Which lines of the records contain the word "computer"? Copy each one.

╭──

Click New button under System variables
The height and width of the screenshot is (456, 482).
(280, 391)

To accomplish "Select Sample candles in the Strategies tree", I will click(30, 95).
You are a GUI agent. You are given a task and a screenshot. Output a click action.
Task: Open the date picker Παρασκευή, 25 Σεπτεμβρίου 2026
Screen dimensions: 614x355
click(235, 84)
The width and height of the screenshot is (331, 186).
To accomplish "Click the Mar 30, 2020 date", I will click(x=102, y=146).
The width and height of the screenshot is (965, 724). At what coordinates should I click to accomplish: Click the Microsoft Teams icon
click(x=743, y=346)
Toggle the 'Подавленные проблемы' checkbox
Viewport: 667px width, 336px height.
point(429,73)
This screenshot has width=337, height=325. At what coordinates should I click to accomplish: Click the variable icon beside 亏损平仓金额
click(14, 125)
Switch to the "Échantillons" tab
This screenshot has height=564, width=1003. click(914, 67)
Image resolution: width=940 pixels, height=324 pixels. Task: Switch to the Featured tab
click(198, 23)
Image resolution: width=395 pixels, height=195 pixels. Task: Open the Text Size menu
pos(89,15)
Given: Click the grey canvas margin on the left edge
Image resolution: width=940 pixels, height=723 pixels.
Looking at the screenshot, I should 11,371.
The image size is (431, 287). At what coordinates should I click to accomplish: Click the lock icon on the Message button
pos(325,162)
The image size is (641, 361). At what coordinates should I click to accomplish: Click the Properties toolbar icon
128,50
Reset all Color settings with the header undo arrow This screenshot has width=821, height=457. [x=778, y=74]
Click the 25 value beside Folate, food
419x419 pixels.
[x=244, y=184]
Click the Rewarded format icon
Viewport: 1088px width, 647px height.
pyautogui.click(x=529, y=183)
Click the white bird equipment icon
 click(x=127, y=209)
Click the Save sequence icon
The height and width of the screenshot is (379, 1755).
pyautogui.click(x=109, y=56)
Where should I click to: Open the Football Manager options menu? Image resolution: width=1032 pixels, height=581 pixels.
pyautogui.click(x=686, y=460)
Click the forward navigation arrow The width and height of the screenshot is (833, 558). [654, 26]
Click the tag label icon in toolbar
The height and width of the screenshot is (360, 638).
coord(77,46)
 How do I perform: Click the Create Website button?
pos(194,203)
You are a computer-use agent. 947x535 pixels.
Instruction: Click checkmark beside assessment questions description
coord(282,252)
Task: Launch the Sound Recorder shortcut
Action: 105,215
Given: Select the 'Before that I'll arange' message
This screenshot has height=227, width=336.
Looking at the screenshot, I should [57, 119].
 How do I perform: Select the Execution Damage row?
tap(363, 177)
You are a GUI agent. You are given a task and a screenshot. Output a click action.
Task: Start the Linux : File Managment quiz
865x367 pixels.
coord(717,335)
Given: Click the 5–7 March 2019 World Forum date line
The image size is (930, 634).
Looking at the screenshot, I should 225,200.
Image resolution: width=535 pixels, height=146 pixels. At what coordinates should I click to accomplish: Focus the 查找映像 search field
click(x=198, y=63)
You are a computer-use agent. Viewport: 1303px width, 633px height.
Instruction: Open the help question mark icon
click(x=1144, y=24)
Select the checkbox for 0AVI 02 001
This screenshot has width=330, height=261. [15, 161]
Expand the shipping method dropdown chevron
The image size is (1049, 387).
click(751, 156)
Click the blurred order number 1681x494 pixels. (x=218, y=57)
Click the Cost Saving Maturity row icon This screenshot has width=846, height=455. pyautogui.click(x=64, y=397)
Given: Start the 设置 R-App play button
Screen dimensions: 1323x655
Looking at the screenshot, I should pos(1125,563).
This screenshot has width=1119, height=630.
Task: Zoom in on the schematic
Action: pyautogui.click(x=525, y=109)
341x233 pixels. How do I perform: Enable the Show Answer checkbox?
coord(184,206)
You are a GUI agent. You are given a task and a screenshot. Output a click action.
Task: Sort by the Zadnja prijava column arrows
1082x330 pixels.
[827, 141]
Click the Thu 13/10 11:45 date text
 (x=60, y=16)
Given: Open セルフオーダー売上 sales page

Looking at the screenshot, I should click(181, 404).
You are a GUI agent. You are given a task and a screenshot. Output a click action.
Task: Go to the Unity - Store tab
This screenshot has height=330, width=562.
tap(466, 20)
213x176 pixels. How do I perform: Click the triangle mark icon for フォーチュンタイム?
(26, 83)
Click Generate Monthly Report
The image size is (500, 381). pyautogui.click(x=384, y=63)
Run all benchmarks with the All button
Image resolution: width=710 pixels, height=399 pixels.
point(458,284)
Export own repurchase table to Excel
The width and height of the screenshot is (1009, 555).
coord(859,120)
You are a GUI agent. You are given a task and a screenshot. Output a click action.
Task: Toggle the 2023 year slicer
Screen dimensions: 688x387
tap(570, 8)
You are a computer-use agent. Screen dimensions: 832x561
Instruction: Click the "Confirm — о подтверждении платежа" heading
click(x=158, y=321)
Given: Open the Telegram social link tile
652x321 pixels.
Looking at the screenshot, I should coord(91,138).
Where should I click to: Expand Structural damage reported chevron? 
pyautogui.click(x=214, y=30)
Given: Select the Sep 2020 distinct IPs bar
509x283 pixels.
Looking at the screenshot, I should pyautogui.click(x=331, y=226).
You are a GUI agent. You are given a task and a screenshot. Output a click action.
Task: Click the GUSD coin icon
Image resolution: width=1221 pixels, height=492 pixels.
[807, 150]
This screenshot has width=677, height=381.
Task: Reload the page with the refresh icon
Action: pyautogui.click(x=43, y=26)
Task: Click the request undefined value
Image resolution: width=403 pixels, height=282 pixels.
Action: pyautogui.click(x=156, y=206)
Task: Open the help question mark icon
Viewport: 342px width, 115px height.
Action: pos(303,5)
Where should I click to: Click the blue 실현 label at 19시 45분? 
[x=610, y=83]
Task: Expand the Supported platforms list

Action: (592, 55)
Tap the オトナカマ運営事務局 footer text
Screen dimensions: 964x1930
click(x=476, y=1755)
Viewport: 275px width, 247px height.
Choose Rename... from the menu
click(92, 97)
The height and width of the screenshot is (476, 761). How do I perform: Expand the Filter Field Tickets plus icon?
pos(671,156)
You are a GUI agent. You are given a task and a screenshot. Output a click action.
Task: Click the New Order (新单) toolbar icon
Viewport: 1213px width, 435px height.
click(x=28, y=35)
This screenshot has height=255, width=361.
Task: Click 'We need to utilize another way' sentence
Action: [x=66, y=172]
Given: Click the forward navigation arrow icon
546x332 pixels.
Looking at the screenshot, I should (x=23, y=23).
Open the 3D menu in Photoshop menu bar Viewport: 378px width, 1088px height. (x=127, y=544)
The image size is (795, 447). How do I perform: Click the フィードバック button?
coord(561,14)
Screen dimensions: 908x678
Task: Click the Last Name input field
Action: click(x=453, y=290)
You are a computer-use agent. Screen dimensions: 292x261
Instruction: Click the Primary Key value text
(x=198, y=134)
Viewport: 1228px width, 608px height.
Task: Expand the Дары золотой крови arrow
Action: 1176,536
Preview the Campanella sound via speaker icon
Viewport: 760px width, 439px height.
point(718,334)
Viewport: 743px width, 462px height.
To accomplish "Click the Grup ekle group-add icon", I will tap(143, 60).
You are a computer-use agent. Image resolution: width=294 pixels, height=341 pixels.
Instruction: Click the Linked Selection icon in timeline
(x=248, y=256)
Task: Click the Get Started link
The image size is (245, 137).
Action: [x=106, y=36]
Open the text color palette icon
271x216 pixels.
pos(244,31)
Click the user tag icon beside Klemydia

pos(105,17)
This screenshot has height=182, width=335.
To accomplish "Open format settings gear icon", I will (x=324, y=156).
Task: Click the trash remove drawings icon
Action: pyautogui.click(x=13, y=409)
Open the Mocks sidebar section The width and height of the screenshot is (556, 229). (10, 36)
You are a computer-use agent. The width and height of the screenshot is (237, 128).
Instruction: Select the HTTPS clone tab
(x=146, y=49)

╰──

Worked solution.
You are a computer-use agent. 947x535 pixels.
You are a computer-use agent. Viewport: 1303px width, 633px height.
You are a computer-use agent. Screen dimensions: 832x561
You are a computer-use agent. Screen dimensions: 292x261
You are a computer-use agent. Image resolution: width=294 pixels, height=341 pixels.
You are a computer-use agent. The width and height of the screenshot is (237, 128).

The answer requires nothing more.